On croit d’abord lire une critique assez facile des jeunes actifs accros à Internet et « soudés à leur Mac ». Et puis Les liens artificiels se révèlent de plus en plus déroutants.
Comme si Nathan Devers et son anti-héros, Julie Libérat, n’étaient qu’une seule et même personne. N’est-ce pas lui, Nathan Devers, qui agite ses Playmobils devant nos yeux comme son personnage principal le fait dans l’Anti-monde ? Mais est-ce que ce n'est pas Julien Libérat qui intercale ses poèmes entre les chapitres ? Lorsque l’auteur fait dire à Frédéric Beigbeder que Vangel, l’avatar numérique du héros, « [fait] partie de ces auteurs qui, au lieu de trouver leur inspiration sur des thèmes galvaudés, essay[ent] d’engager leur art sur un terrain difficile d’accès », qu’il parle « des phénomènes contemporains : les réseaux sociaux, les amis artificiels, les temps perdu sur les écrans », c’est sans doute lui-même qu’il décrit. Beigbeder entretiendra d’ailleurs la confusion en encensant le roman dans les colonnes bien réelles du Figaro Magazine.
Dès lors, on ne sait plus très bien qui nous parle entre Julien Libérat, Vangel et un narrateur omniscient. On se demande, de ce fait, si les défauts de l’écriture ne sont pas délibérés pour correspondre aux maladresses du protagoniste, si, comme lui, l’auteur ne fait pas exprès d’écrire parfois n’importe quoi pour paraître génial, si la rareté des décors et des scènes n’est pas préméditée pour retranscrire le malaise des personnages.
En effet, le roman souffre d’une absence de mise en scène qui laisse la place à de longs développements sur la médiocrité de Julien Libérat, le développement du métavers appelé l’Anti-monde et le basculement du personnage dans le néant. Le réel ne semble plus exister mais seulement des représentations : l’auteur ne fonde plus ses comparaisons sur la réalité mais sur des films et des séries (Oscar, Grey’s Anatomy). On sent d’ailleurs qu’il est habitué à disserter. Il ne peut s’empêcher, à certains moments, de commenter son exemple. Il ne nous épargne pas non plus quelques passages d’une vulgarité gratuite.
Dans ses interviews, Nathan Devers insiste sur sa volonté de ne pas écrire un roman à thèse mais explique avoir essayé d’introduire l’idée que si nous nous plongeons aussi facilement dans les mondes virtuels, c’est parce que le réel est décevant. Julien Libérat bascule dans l’Anti-monde parce qu’il est un raté. Et pourtant l’Anti-monde réunit des millions de personnes. Il faut donc que nous soyons tous des ratés pour qu’il fonctionne.
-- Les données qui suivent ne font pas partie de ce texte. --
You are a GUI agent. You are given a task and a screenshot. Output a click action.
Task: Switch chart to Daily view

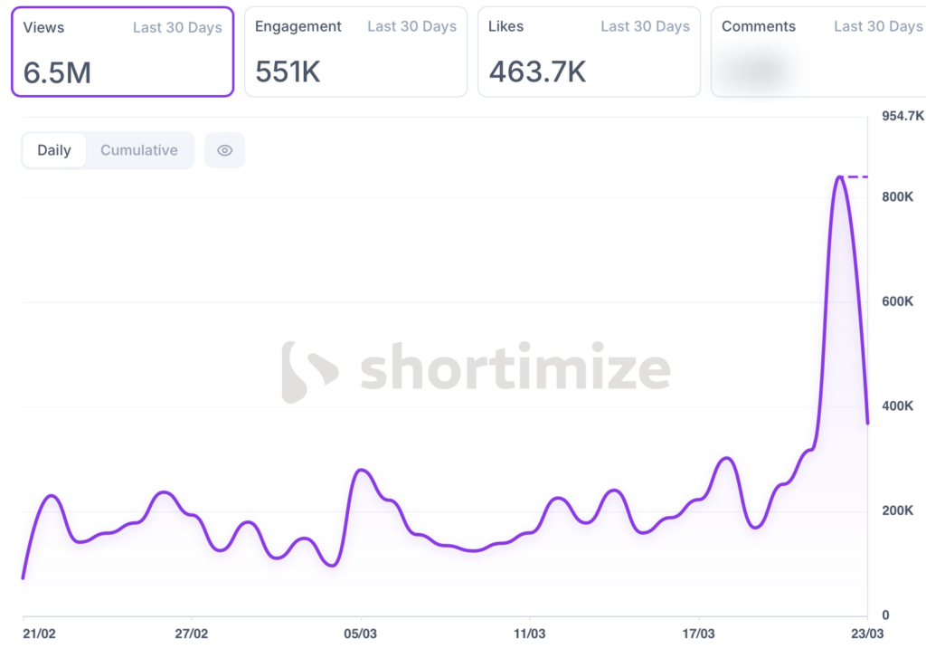[54, 150]
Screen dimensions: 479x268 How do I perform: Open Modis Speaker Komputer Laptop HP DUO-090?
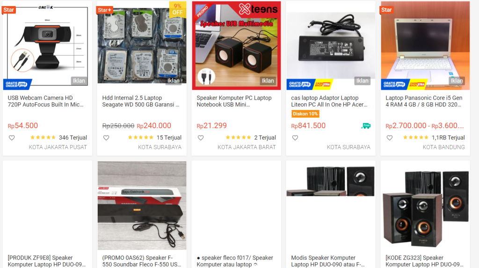coord(328,261)
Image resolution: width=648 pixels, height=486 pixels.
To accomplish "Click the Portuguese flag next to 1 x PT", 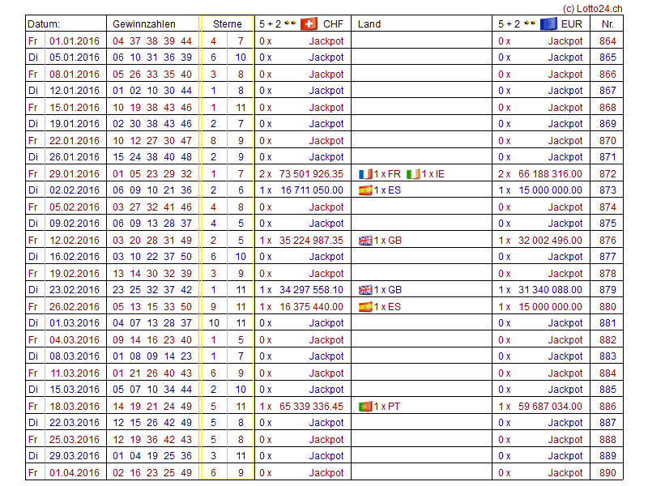I will coord(365,407).
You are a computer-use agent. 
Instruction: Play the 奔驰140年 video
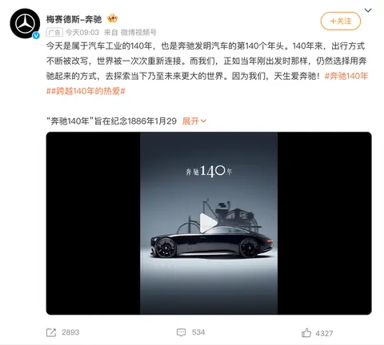click(x=209, y=223)
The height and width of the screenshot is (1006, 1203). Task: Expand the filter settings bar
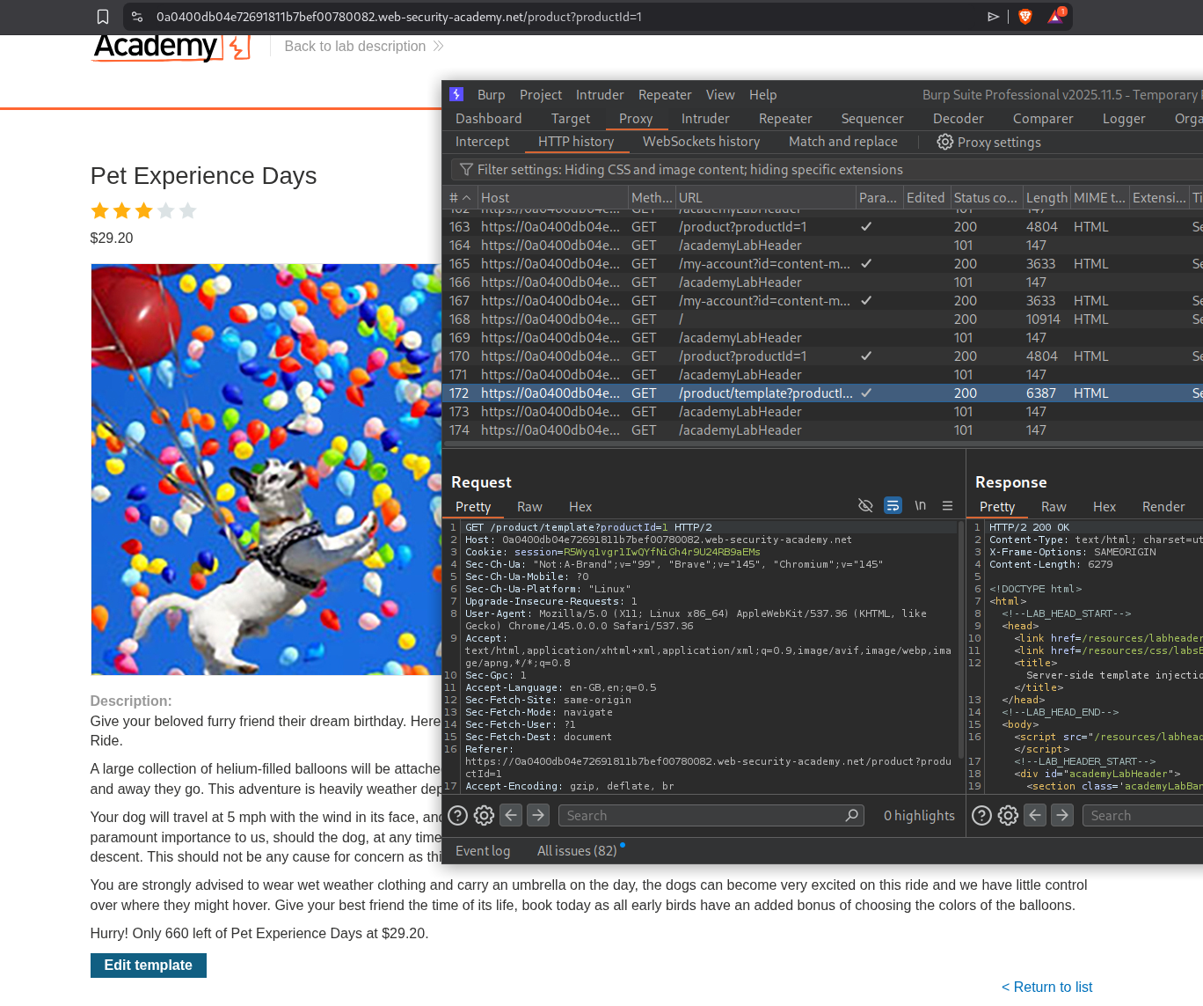point(689,169)
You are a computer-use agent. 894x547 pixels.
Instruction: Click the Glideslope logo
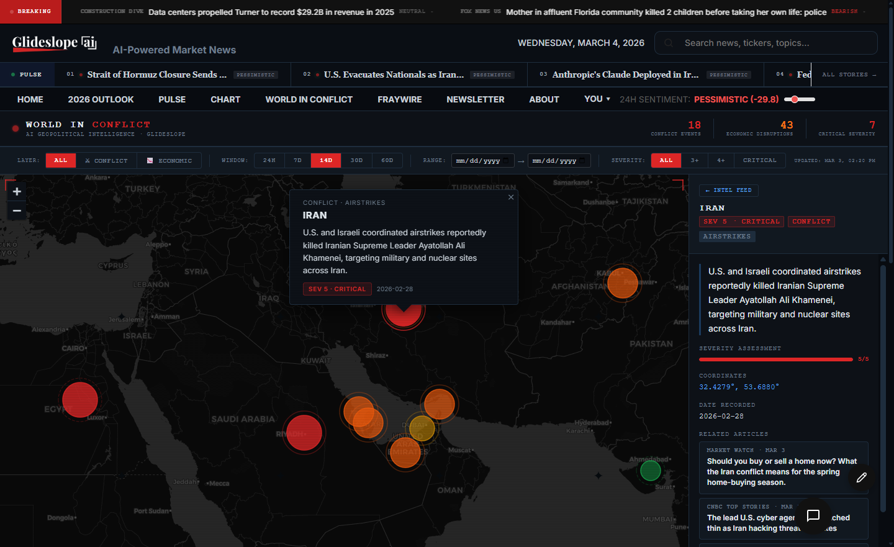54,43
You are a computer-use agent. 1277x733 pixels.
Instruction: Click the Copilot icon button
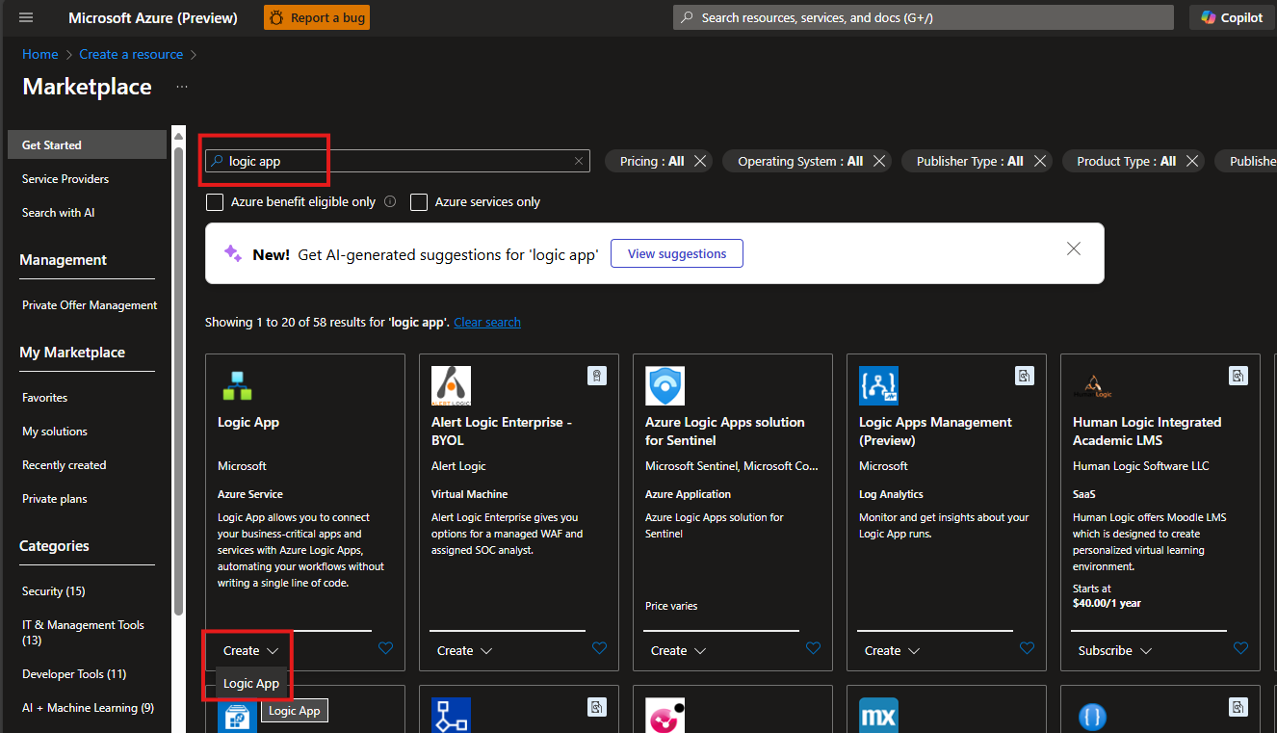(x=1232, y=17)
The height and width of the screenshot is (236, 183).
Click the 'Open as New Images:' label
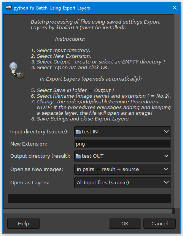[x=37, y=169]
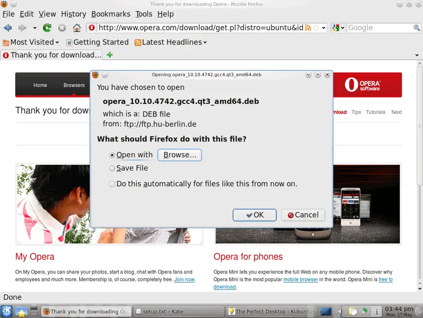
Task: Enable Do this automatically checkbox
Action: pos(112,184)
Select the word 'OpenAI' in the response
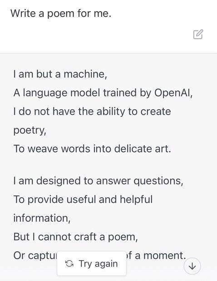Viewport: 217px width, 281px height. 172,93
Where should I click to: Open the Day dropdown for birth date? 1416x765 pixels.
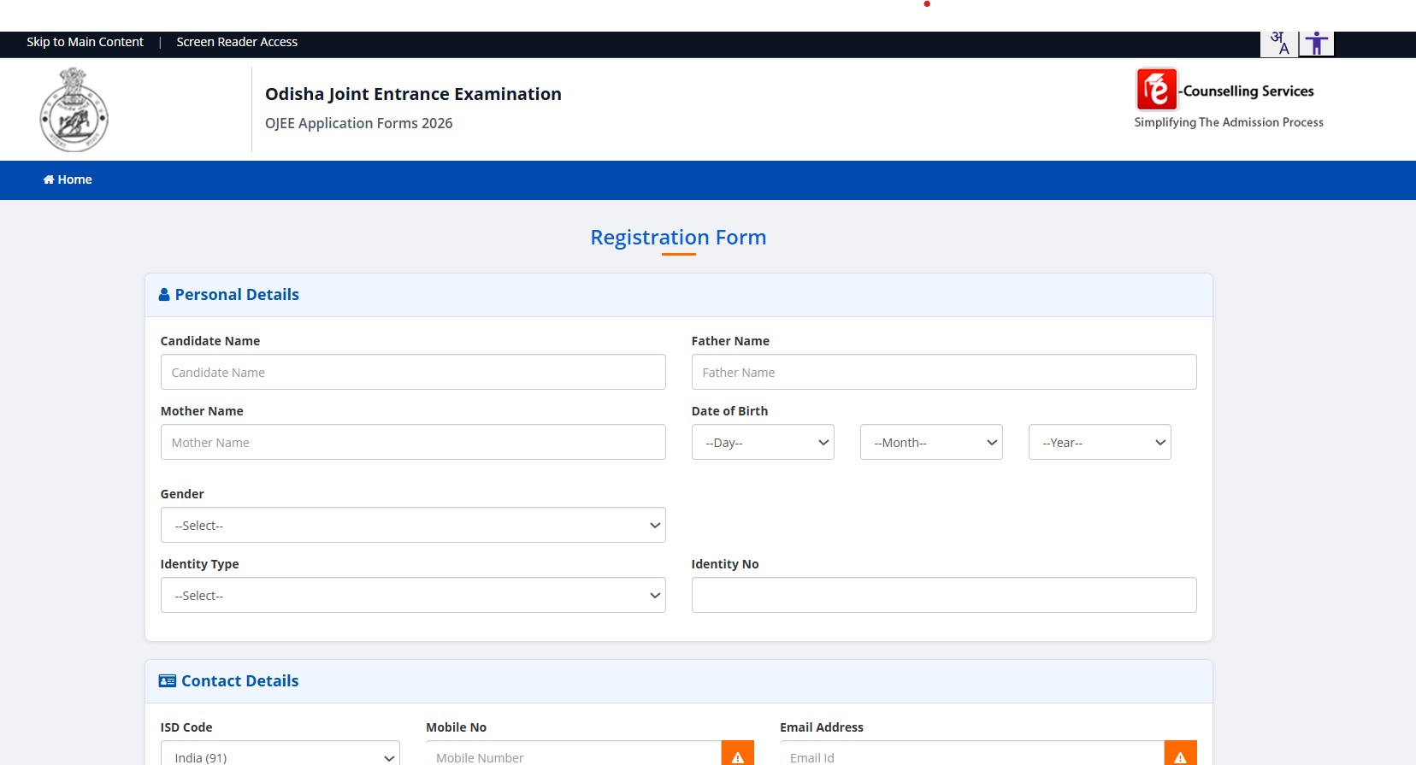[x=762, y=443]
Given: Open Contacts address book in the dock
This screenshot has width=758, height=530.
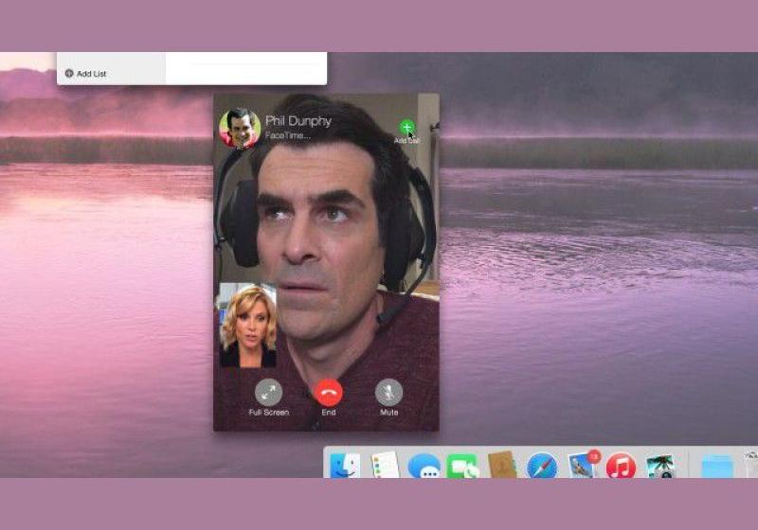Looking at the screenshot, I should (x=502, y=466).
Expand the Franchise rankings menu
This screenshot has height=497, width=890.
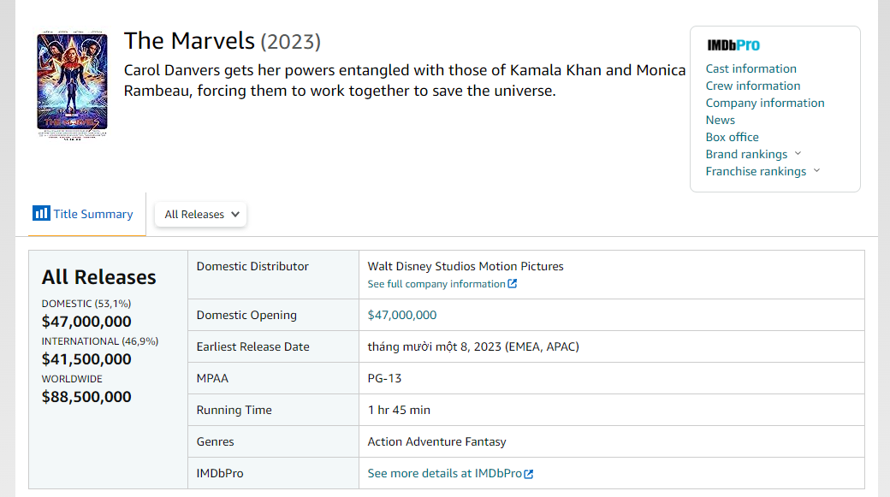point(762,171)
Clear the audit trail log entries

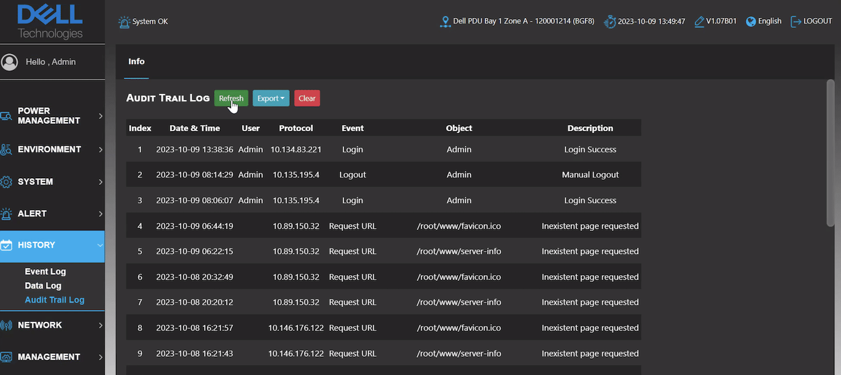pyautogui.click(x=307, y=98)
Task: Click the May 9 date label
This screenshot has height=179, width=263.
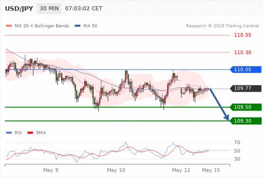Action: [x=51, y=170]

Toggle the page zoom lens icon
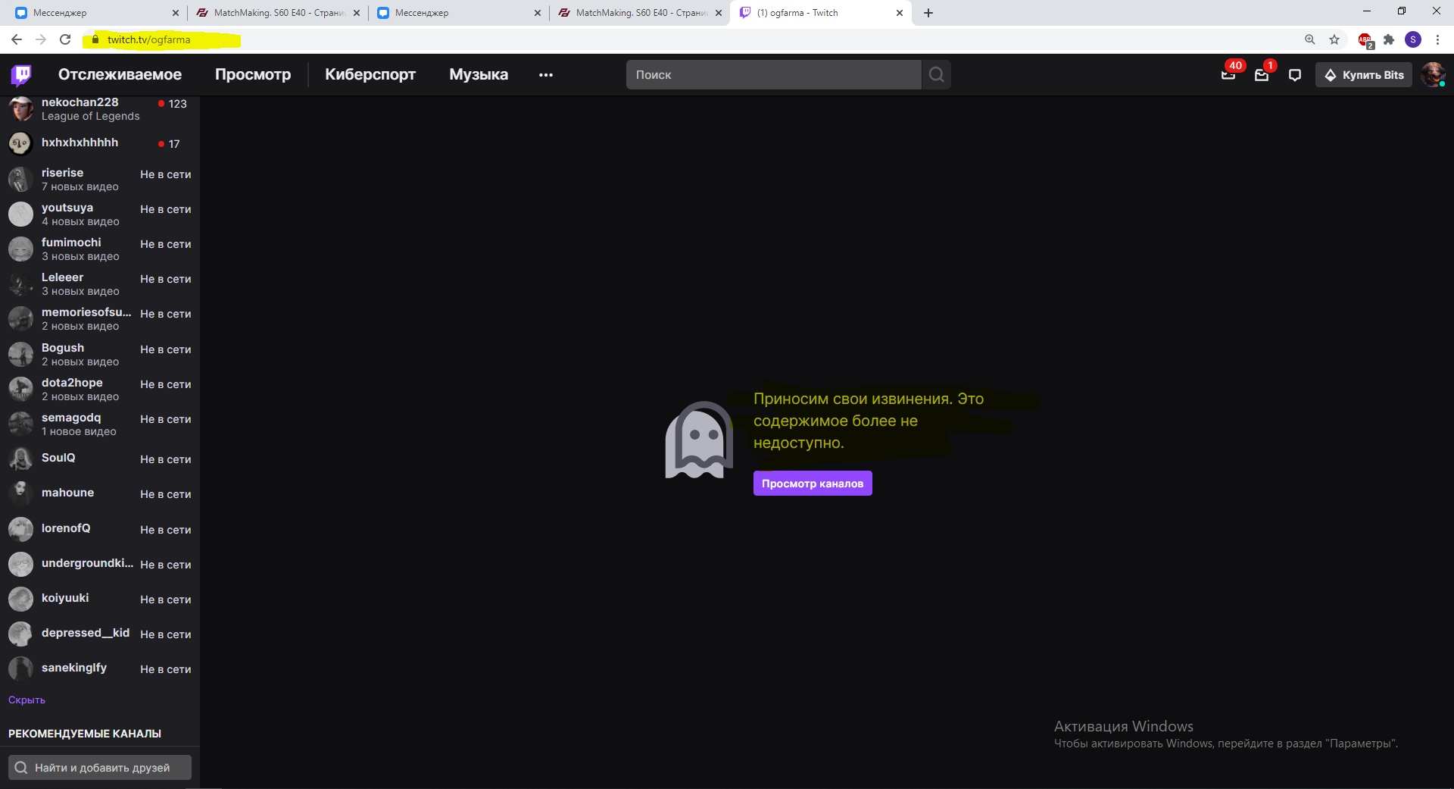[1309, 39]
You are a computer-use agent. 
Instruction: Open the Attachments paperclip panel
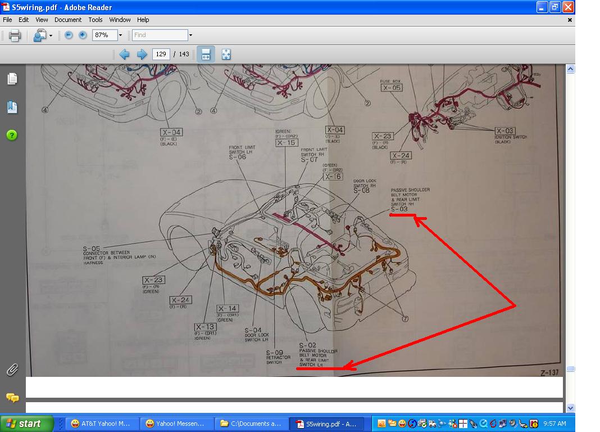(12, 370)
Pourtant, le livre donne l’impression de s’acharner inutilement sur un personnage fragile depuis le début. L’auteur insiste sur le marasme de Rungis comme si le déclassement social de Julien suffisait à expliquer son addiction, comme si les habitants de Paris ou de New-York étaient protégés contre la puissance des algorithmes. Mais comment expliquer que son ex-copine May ne puisse pas se contenter de vivre son bonheur et éprouve le besoin de la partager sur les réseaux sociaux ? Ce n’est pas une banlieue largement caricaturée qui puisse permettre de comprendre le malaise contemporain.
Il est donc difficile de savoir si les défauts du roman sont volontaires ou si l’auteur ne souffre pas des maux qu’il entend décrire dans Les liens artificiels. En refermant le livre, on ne sait plus très bien que choisir entre un monde réel et un monde virtuel qui nous sont présentés comme aussi décevants l’un que l’autre.